A short time ago, I reviewed the Fermented Purple Tea, considered more of a wulong style of tea due to partial oxidation. The Steamed Purple Tea is considered to be a green tea in terms of processing. This Steamed Purple Tea is also from the Kangaita Factory in Kirinyaga, on the southern slopes of Mount Kenya.
Let the journey begin…
The dry leaves have a very dark purple to black color. The leaves are rolled, with some being long and wiry, and others being in somewhat of a semi-ball shape. The leaves appear to be mostly medium to large fragments. There are very few bare stems in the mix.
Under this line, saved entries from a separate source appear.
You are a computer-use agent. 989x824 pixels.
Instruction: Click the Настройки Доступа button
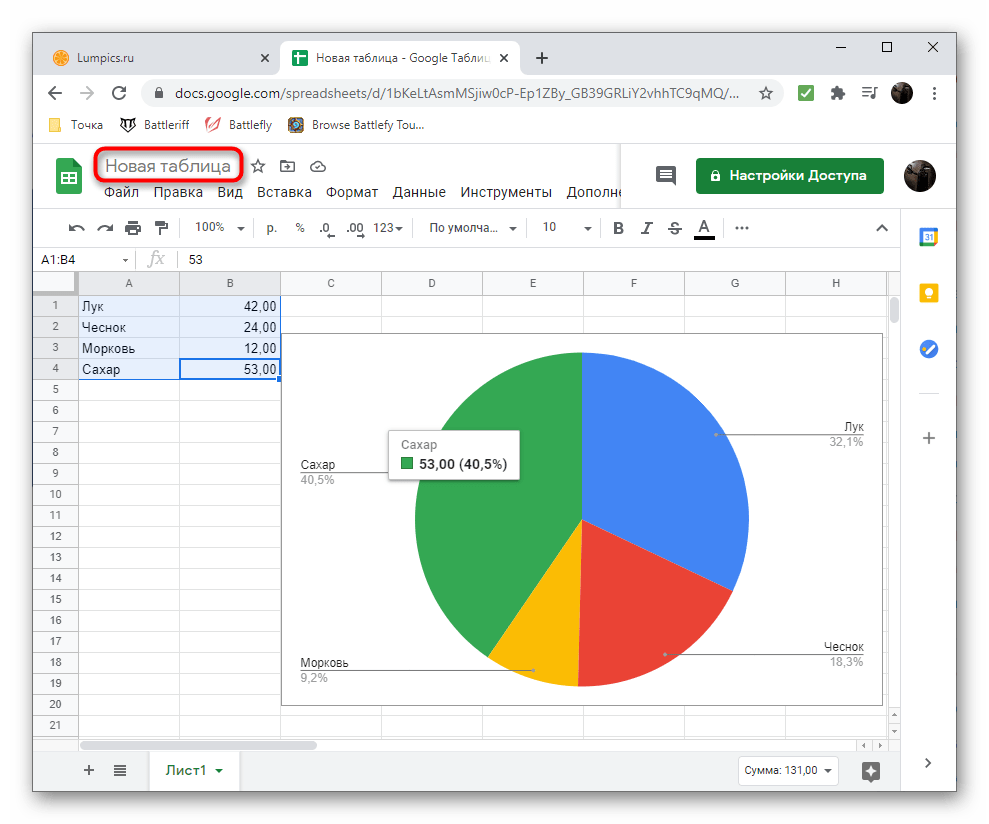[x=789, y=175]
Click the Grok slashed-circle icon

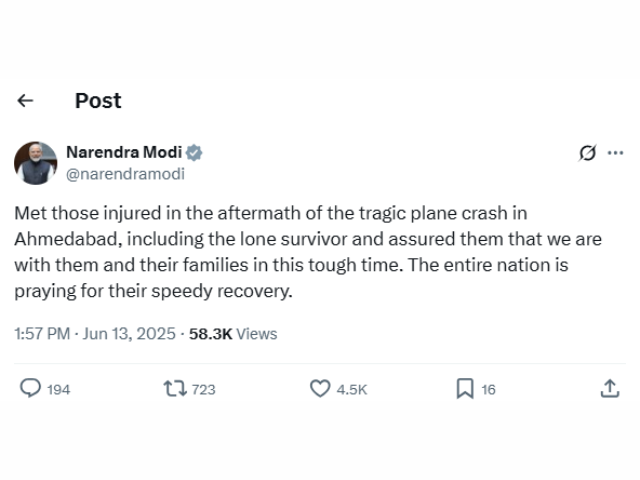[x=588, y=153]
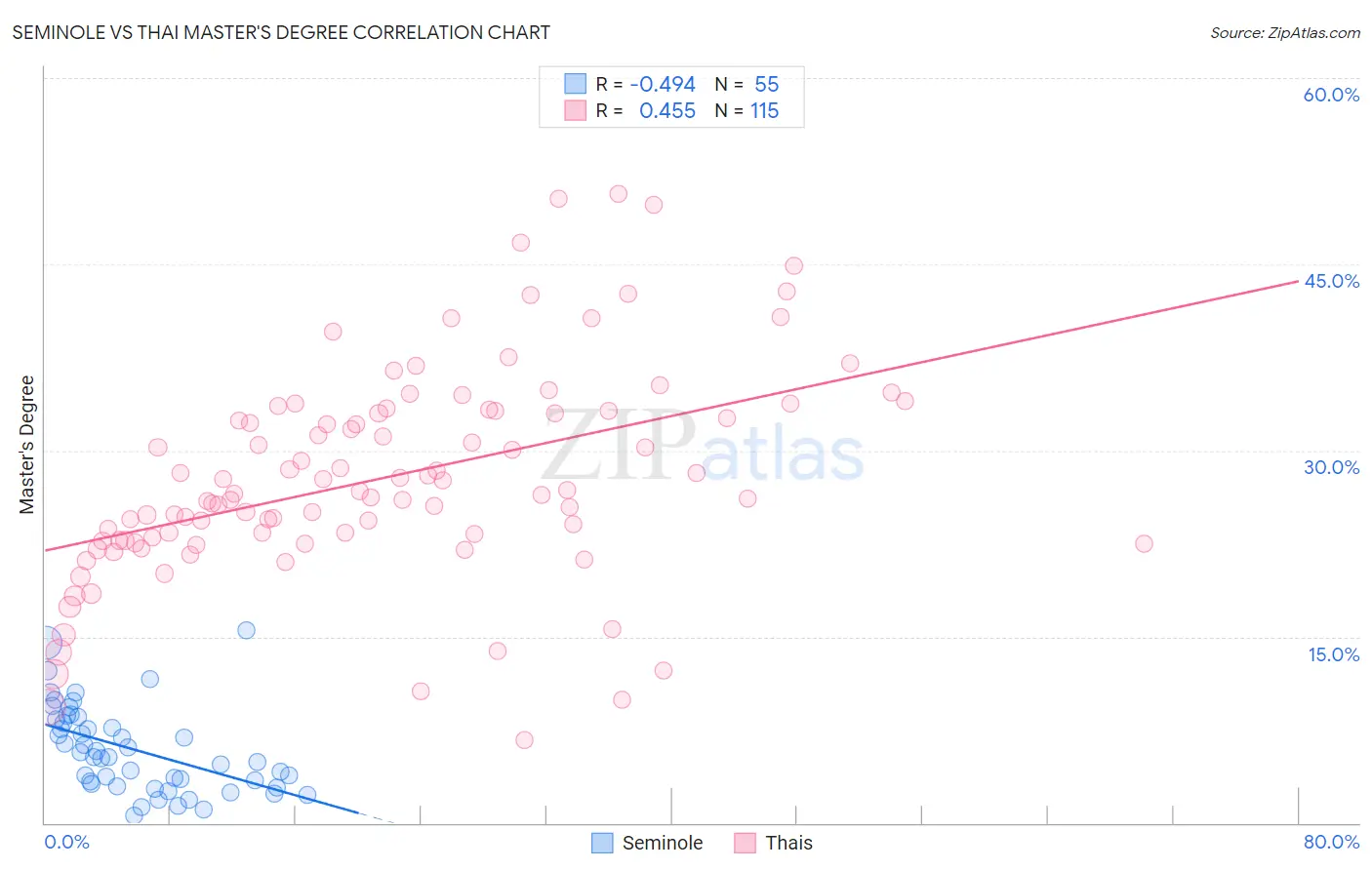Select the Seminole legend label

coord(663,843)
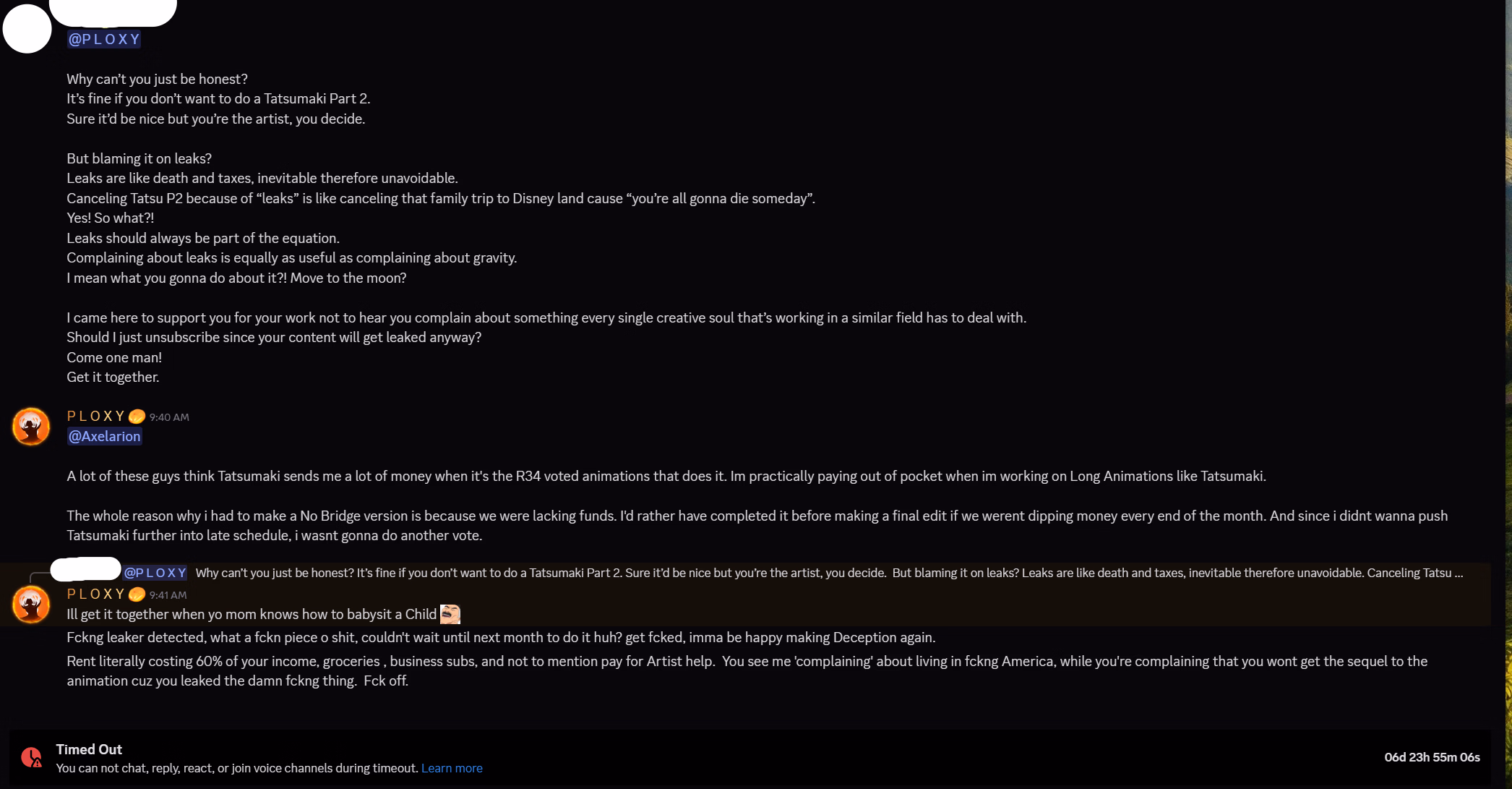Image resolution: width=1512 pixels, height=789 pixels.
Task: Click the PLOXY avatar on 9:41 AM message
Action: point(31,604)
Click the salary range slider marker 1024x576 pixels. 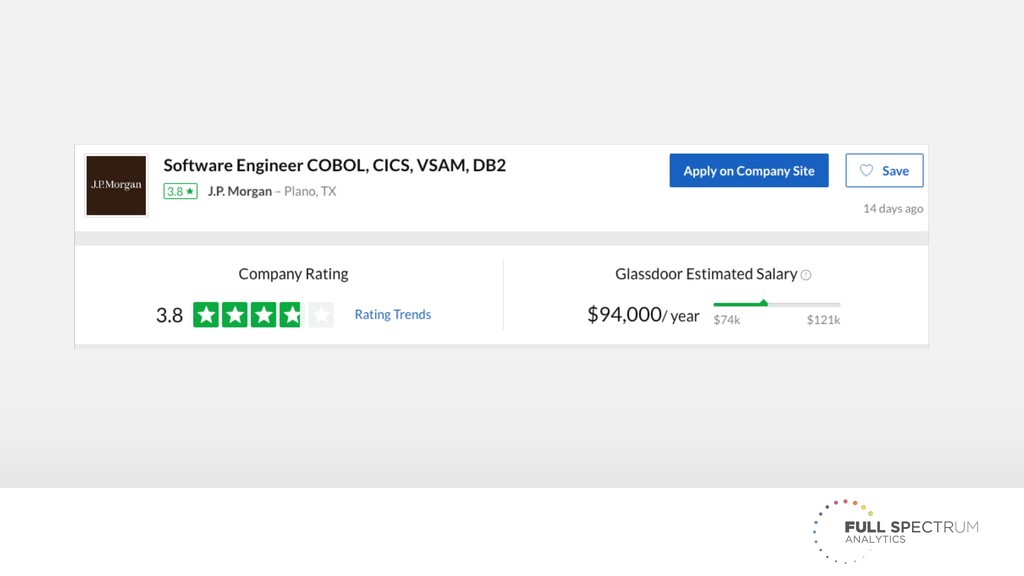tap(764, 303)
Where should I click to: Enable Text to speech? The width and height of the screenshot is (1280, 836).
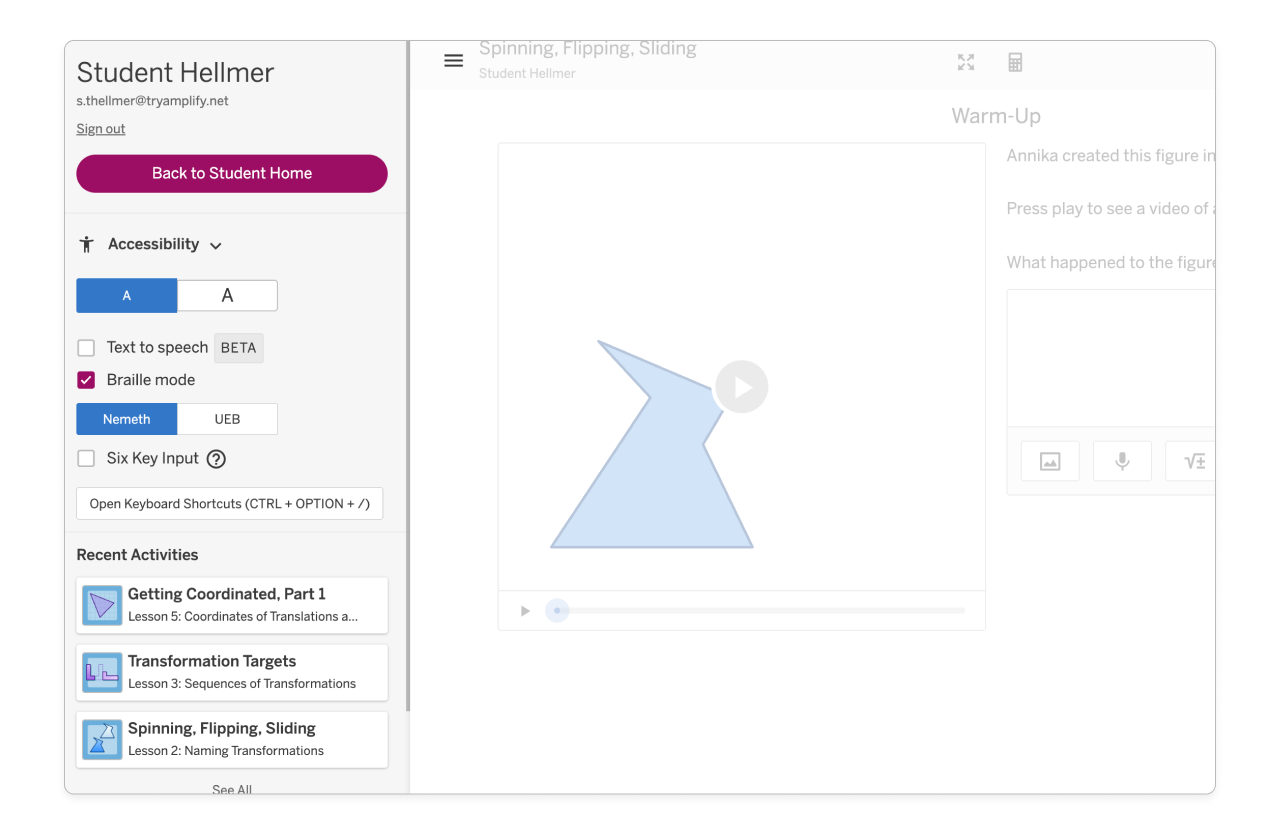click(x=86, y=347)
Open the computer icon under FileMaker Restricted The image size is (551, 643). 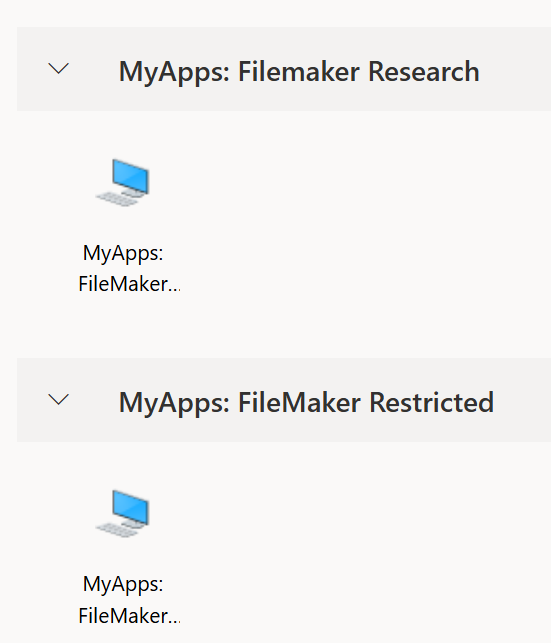(123, 513)
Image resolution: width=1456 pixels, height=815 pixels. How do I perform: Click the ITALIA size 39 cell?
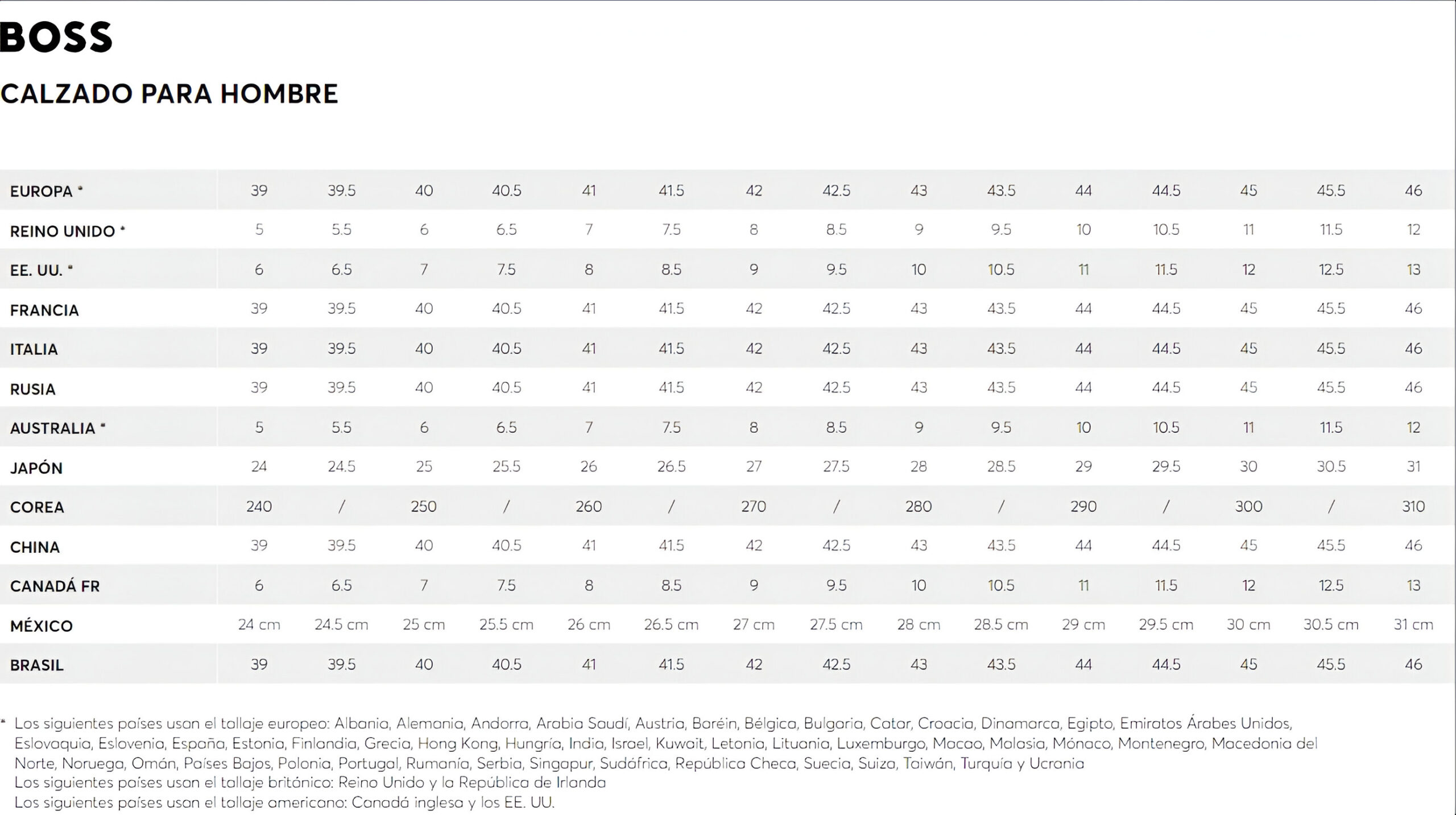[x=259, y=348]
The stems show a two leaves and small bud pluck. The aroma is sweet (hay and light malt) and bakey, with light earthy hints.
Five grams of dry leaves were placed in a 9.5 ounce (280 ml) Tokoname teapot. Purified spring water was heated to 175°F (75°C). The leaves were infused for one minute and thirty seconds.
The first infusion produced a liquor with a light, pale yellow color and a light purple tint. The color is very unique. The aroma is grassy, fresh, with light scents of red grape juice. The body is light, with a delicate, refreshing feel. The taste is very refreshing, with notes of delicate grass, light red grape juice, and mineral (wet stone). The aftertaste is lightly fruity, with a light flowery and grassy essence being left on the breathe. Given the dark appearance of the dry leaves, I was surprised by how light, grassy, and delicate this tea tasted.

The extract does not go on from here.